Performed correctly, the back squat demands some real power from your legs and hips. At the same time, your lower back, core, and stabiliser muscles are all tested too – making the squat one of best full-body workouts you can do. It’s a true measure of overall strength. And it’s no wonder the exercise forms part of the Olympic weightlifting category. But despite common beliefs, it’s not an exercise reserved only for champion bodybuilders. The benefits are incredible for everybody, whether you’re looking to build a ton of muscle or not. Benefits of doing a Back Squat:
Important notes about the back squat
Any resistance exercise that is performed incorrectly can put you at risk of injury. The back squat is no exception. Correct form is important (we cover the recommended form for safer squatting below).

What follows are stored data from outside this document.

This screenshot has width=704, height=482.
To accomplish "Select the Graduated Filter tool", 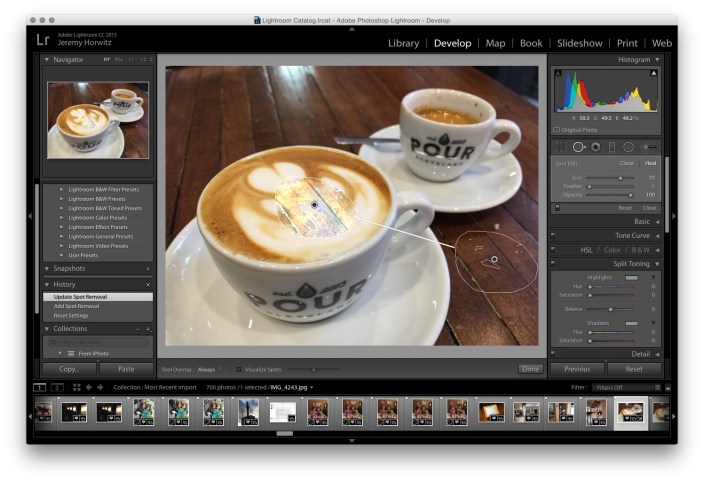I will 612,147.
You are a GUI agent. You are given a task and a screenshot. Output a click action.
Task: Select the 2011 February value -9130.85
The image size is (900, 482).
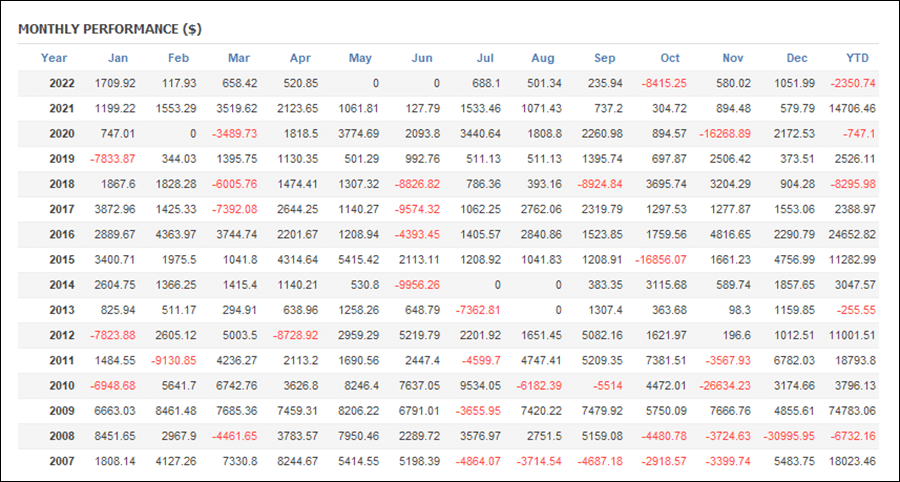(174, 360)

Also, you are advised never to squat when feeling particularly fatigued, as if you lose control of the weight, it can cause your form to waver and put your knees at risk of twisting. You should always allow sufficient time to recover between sets. And the exercise is best performed with a spotting partner.

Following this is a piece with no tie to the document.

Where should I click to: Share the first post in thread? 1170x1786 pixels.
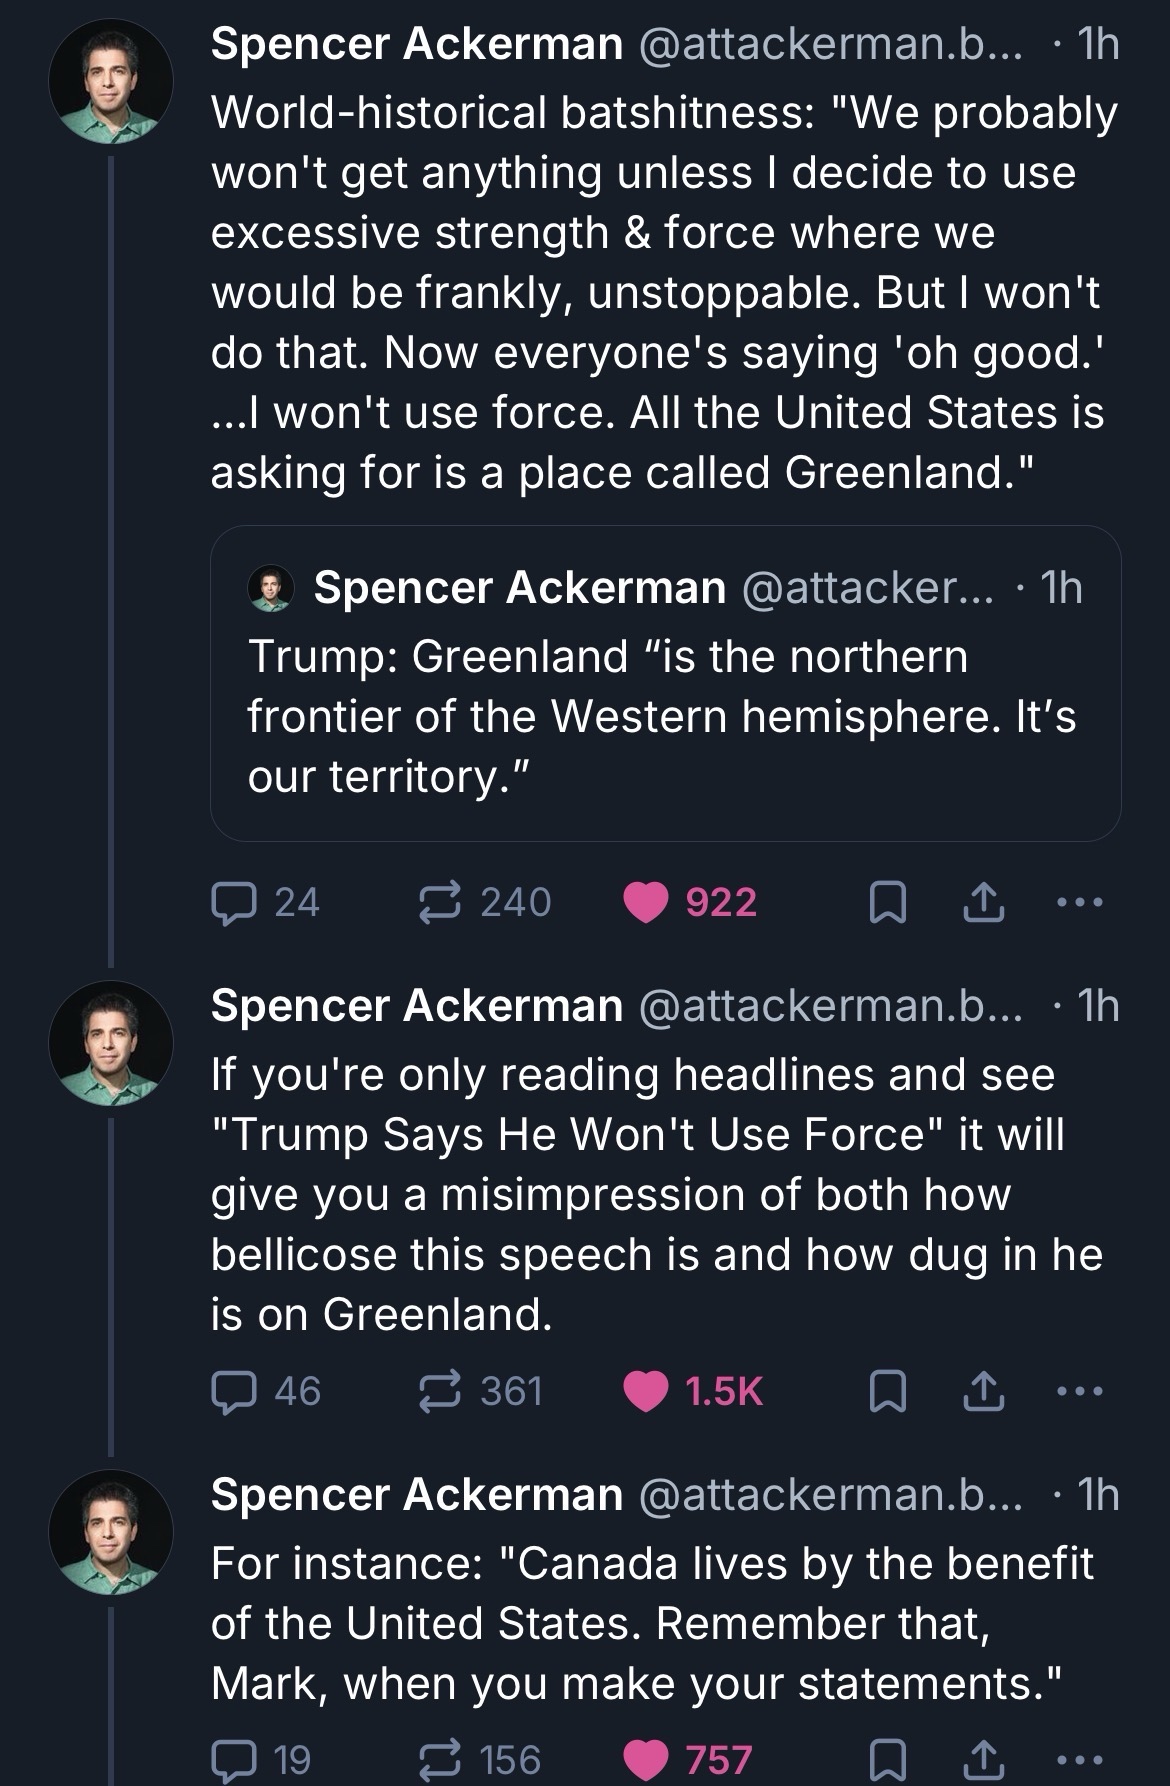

The following instructions are for those using an Olympic bar on a squat rack. You can perform the exercise without a squat rack but this is only recommended for those using lightweight barbells. Typically, an Olympic bar alone weighs 20-25kg. Let’s get into it …
How To Do A Back Squat
You want the bar to be placed at chest-level on the rack. This means you’ll be stepping under the bar to get it on your shoulders … but that beats tip-toeing to lift it from the rack.Set the weights on either side of the bar and lock them in with a weight collar
Duck below the bar and rise up to rest it on your traps – the shoulder muscles just below the base of your neck.Set your feet so your heels are shoulder-width apart and your toes point outwards a little bit. When you grip the bar, keep each hand slightly outside the line of each shoulder. Keeping your eyes fixed on a point straight ahead of you (not up, down or to the side in any way), raise the back of your head and tuck your chin towards your neck. This will keep your neck nice and straight – in line with the rest of your spine.
Now you’re in position, keep your elbows pointing at the floor and your chest up – imagine you’re beaming some kind of superhero light from the centre of your chest.Breathe into your stomach and hold. Push your weight into your heels and lift the bar from the rack – still holding your breath. At this point, make sure the bar feels comfortable and balanced on your shoulders.

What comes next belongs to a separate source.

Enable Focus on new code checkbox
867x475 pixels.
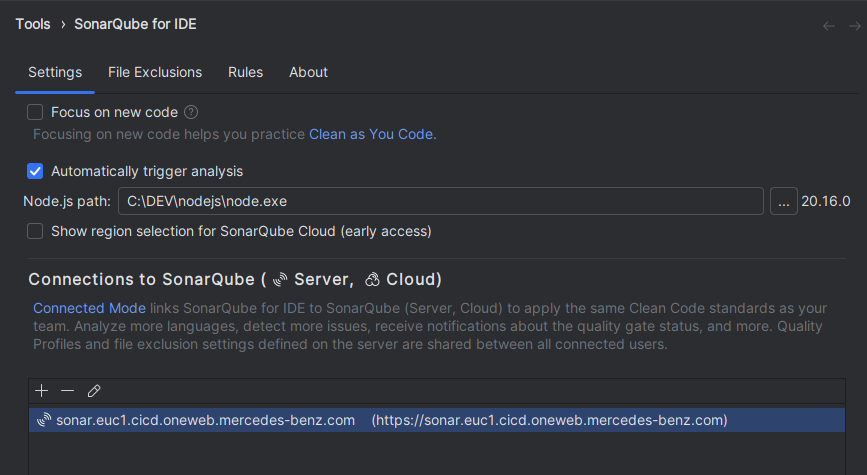(35, 113)
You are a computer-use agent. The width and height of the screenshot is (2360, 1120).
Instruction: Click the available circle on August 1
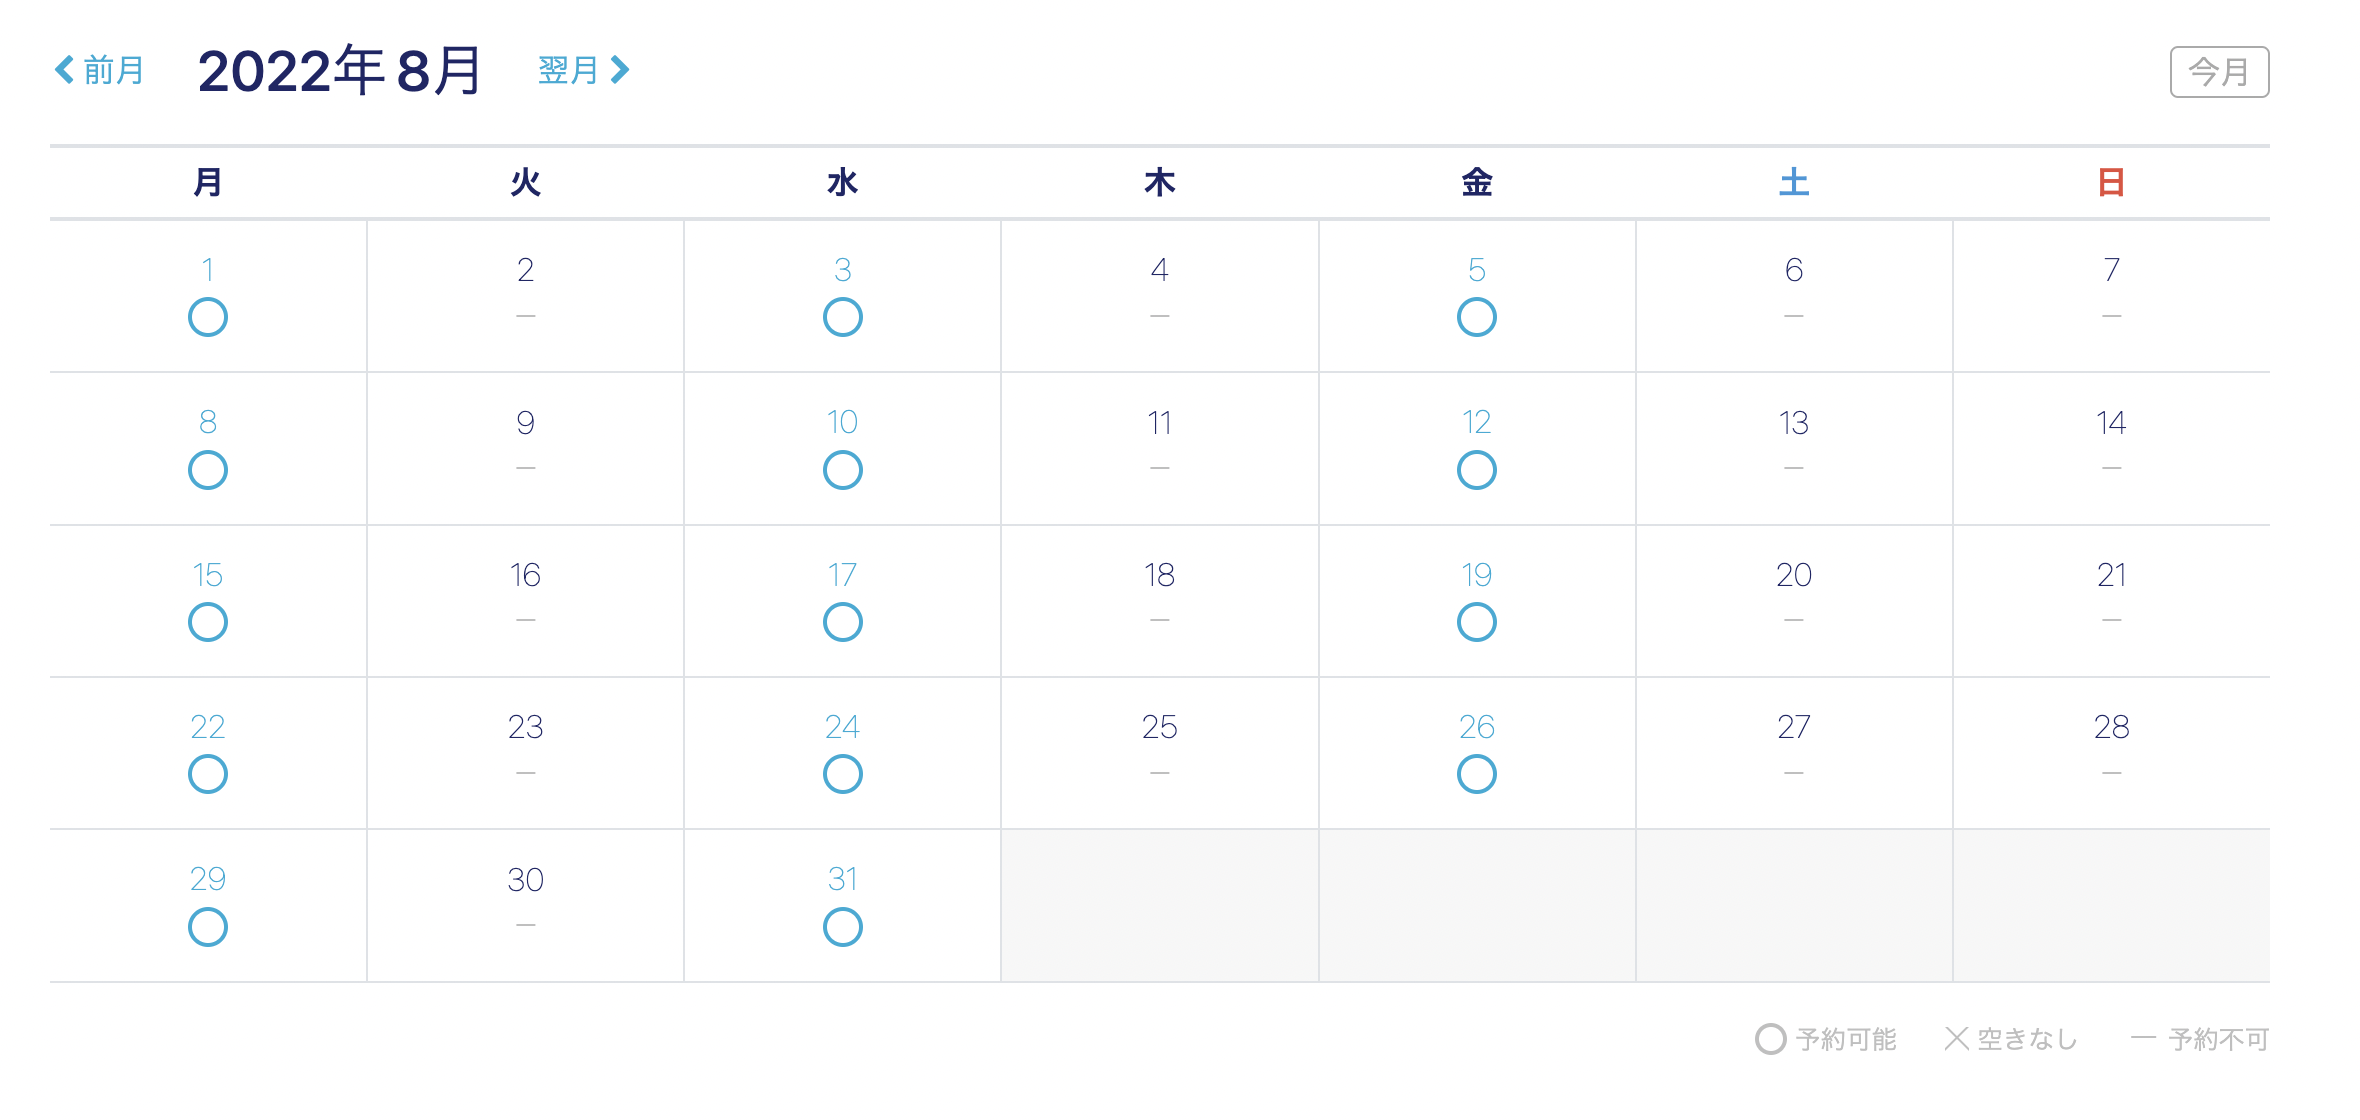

Take a step back and reset your feet to shoulder-width – keeping your stomach and lower back (core) locked-in tight throughout the movement.Breathe out. This is your best chance to ‘exit’ the workout if it doesn’t feel quite right, so be honest with yourself and only proceed to Step 5 if you’re confident.
Keeping your heels cemented to the floor, begin the squat (avoid dropping straight down and avoid lifting your heels at any point).Squat by bending your waist first, before shifting your body weight into your heels. Trainers often tell clients to imagine sitting on a park bench (or something similar) here. At the same time, it’s important to keep your knees stable and pointing outward … but no further than your toes. The depth of the squat can vary depending on your goals, experience and overall strength. It’s good to have a reference point for a depth you’re comfortable with. Some lifters aim to get their hips as low as their ankles before rising back up. As a general rule, strive to get your hips below your knees before moving upwards. If you’re struggling here, then drop down a weight or two and perfect your form first.
Push your bodyweight into your heels and resume a standing position, driving your hips at the top of the movement.
Continue on within your desired rep range.
Even though squatting is a power exercise, avoid lifting wads of iron straightaway.
Practice the movement without a weight. Then move onto an empty bar before progressing through the weights.
Concentrate on your form as much as possible and avoid all distractions during the workout.
When you’re starting out, you’ll probably notice your body struggles to cope with the movement and your legs may shake. Basically, your stabiliser muscles are being used to help control the weight here.
This is normal, and the more you perform the squat, the less it will happen – which is why it’s advised to start off light, so you build up the strength of those stabiliser muscles.
— Note: If you squat using a Smith machine, then your stabiliser muscles will not be tested and the benefits of the squat will become heavily diluted. —
As the exercise requires so much effort from your entire body, it’s advised you consult a physician before attempting a squat.